§ TASK DIRECTIONS
For the data below, restate word for word only the lines from the line containing "Given: Run the app with the play icon" through the line containing "This screenshot has width=1421, height=840.", both ends included.

DATA FOR PROCESSING section start

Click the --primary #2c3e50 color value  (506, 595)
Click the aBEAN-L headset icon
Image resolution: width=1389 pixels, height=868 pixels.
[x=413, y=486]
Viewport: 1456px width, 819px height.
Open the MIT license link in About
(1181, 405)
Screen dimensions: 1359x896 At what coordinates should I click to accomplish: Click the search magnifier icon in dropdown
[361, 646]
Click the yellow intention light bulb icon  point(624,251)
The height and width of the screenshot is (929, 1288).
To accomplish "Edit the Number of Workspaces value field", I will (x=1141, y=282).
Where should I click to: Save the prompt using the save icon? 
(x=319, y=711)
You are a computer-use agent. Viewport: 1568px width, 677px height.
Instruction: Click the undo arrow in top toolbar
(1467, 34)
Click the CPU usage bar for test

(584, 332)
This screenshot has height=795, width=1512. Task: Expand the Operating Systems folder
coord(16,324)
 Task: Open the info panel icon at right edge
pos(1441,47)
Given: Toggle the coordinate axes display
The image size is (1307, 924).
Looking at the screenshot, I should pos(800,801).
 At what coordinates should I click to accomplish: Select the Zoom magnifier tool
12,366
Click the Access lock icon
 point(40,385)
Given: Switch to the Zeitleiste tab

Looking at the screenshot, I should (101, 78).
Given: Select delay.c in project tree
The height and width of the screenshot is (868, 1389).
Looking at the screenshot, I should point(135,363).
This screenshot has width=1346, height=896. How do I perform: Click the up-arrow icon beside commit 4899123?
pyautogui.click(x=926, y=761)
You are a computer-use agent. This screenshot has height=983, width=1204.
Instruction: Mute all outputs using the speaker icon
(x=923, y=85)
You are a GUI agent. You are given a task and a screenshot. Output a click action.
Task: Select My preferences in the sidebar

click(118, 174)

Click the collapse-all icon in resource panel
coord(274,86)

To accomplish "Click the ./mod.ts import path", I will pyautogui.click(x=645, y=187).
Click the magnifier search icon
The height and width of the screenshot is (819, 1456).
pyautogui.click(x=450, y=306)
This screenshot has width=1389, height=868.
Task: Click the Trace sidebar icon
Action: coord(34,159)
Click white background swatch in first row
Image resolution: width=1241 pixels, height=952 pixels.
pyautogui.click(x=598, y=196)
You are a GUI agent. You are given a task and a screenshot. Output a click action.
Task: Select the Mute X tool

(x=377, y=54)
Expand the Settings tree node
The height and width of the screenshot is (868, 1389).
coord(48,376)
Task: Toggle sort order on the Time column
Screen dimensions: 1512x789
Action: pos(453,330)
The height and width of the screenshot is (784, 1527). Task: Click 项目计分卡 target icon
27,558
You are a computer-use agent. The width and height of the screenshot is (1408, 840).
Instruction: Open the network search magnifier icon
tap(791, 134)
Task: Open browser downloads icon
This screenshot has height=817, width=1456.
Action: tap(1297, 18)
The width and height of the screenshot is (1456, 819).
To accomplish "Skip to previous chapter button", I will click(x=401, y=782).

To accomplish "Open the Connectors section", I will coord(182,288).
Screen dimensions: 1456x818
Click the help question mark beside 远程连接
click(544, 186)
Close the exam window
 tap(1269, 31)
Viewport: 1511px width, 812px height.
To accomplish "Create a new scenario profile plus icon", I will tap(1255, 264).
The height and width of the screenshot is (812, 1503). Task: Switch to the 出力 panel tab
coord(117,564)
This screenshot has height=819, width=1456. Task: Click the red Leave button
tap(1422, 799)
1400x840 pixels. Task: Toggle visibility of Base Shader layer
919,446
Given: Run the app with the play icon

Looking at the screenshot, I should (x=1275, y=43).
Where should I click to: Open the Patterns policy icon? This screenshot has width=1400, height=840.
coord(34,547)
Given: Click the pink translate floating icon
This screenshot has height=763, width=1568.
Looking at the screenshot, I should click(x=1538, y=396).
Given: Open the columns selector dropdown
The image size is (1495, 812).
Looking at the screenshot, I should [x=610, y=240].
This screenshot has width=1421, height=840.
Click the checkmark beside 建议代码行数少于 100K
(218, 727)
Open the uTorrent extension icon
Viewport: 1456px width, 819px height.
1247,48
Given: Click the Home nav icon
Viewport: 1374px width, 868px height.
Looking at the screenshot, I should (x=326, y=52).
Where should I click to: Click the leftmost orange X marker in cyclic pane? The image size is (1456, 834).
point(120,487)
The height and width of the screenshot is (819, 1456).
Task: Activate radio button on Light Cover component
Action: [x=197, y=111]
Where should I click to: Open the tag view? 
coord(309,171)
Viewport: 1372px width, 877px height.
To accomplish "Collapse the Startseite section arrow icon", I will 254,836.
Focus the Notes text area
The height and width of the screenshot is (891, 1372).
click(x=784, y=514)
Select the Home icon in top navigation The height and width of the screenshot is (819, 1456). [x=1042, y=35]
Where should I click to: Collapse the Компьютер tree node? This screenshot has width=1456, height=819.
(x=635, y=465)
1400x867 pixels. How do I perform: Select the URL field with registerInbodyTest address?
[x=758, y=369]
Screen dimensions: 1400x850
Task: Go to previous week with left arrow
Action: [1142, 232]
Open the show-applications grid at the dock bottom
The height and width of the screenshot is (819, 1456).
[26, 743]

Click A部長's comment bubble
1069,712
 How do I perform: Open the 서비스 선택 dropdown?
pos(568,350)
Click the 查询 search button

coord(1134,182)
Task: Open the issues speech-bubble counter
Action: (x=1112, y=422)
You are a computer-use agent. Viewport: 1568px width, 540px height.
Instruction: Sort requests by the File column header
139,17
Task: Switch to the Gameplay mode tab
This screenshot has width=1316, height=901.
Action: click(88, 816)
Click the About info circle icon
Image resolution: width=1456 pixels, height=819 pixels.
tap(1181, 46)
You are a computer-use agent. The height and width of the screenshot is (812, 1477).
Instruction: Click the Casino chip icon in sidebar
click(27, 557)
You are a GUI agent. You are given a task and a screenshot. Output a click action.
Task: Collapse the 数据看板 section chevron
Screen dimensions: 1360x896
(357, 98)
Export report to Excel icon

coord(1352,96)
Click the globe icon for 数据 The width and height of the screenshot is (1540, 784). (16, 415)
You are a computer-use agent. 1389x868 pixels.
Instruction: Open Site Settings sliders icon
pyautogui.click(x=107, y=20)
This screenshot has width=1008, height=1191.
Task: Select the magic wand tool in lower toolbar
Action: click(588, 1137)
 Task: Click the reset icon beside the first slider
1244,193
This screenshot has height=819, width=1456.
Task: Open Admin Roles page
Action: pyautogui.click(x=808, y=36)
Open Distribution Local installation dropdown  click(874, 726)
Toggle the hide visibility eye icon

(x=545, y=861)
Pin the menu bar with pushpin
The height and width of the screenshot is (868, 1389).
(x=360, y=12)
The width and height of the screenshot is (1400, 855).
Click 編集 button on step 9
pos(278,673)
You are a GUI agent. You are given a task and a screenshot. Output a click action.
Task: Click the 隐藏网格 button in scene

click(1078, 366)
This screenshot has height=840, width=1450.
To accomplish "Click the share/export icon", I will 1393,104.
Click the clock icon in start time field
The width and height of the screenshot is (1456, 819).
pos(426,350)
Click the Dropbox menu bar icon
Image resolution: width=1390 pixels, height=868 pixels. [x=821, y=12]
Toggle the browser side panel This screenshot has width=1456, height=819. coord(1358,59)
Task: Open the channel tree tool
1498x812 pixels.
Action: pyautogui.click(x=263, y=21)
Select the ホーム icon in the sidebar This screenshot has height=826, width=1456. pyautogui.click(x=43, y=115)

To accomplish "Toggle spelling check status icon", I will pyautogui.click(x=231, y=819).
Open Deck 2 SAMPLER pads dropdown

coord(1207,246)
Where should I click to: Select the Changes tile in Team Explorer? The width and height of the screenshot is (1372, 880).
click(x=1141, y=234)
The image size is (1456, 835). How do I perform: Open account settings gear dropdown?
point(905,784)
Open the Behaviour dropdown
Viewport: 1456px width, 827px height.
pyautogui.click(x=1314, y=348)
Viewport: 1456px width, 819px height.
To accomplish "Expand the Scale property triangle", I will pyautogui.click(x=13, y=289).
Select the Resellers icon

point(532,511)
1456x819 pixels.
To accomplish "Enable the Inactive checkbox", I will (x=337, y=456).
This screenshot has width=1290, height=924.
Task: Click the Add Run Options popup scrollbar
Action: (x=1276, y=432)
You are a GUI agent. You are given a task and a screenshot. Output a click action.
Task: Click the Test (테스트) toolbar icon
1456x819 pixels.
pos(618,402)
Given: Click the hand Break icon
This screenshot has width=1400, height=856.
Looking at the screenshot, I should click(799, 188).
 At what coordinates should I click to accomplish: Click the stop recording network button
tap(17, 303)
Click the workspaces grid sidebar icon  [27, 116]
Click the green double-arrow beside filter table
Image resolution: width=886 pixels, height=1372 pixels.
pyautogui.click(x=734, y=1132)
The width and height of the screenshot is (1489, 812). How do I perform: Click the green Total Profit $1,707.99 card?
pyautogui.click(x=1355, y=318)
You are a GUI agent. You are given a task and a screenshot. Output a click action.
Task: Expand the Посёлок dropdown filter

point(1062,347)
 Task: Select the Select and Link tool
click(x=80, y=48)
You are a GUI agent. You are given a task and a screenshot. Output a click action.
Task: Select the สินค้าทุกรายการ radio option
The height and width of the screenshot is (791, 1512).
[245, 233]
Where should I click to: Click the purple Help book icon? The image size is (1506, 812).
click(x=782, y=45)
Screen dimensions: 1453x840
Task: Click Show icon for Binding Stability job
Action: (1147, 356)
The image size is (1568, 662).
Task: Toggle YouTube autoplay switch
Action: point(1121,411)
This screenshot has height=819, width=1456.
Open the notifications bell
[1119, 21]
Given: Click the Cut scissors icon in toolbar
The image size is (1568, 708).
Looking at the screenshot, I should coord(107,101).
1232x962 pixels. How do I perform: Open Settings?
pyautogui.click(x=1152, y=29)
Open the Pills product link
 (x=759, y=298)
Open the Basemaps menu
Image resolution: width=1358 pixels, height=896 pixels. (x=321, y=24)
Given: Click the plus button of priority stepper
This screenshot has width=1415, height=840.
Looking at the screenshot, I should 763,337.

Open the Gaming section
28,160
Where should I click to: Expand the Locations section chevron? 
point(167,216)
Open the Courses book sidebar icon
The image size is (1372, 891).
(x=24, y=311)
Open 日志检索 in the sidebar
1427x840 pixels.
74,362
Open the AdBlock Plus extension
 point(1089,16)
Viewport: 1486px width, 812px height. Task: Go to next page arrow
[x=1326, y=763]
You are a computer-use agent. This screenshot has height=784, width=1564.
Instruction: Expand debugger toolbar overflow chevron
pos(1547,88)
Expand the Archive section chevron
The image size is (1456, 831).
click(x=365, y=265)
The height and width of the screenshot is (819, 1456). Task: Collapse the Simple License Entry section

DATA FOR PROCESSING section end

§ TASK SOLUTION
Given: Run the app with the play icon

Looking at the screenshot, I should (x=1275, y=43).
Where should I click to: Open the Patterns policy icon? This screenshot has width=1400, height=840.
coord(34,547)
Given: Click the pink translate floating icon
This screenshot has height=763, width=1568.
Looking at the screenshot, I should click(x=1538, y=396).
Given: Open the columns selector dropdown
The image size is (1495, 812).
Looking at the screenshot, I should [x=610, y=240].
This screenshot has width=1421, height=840.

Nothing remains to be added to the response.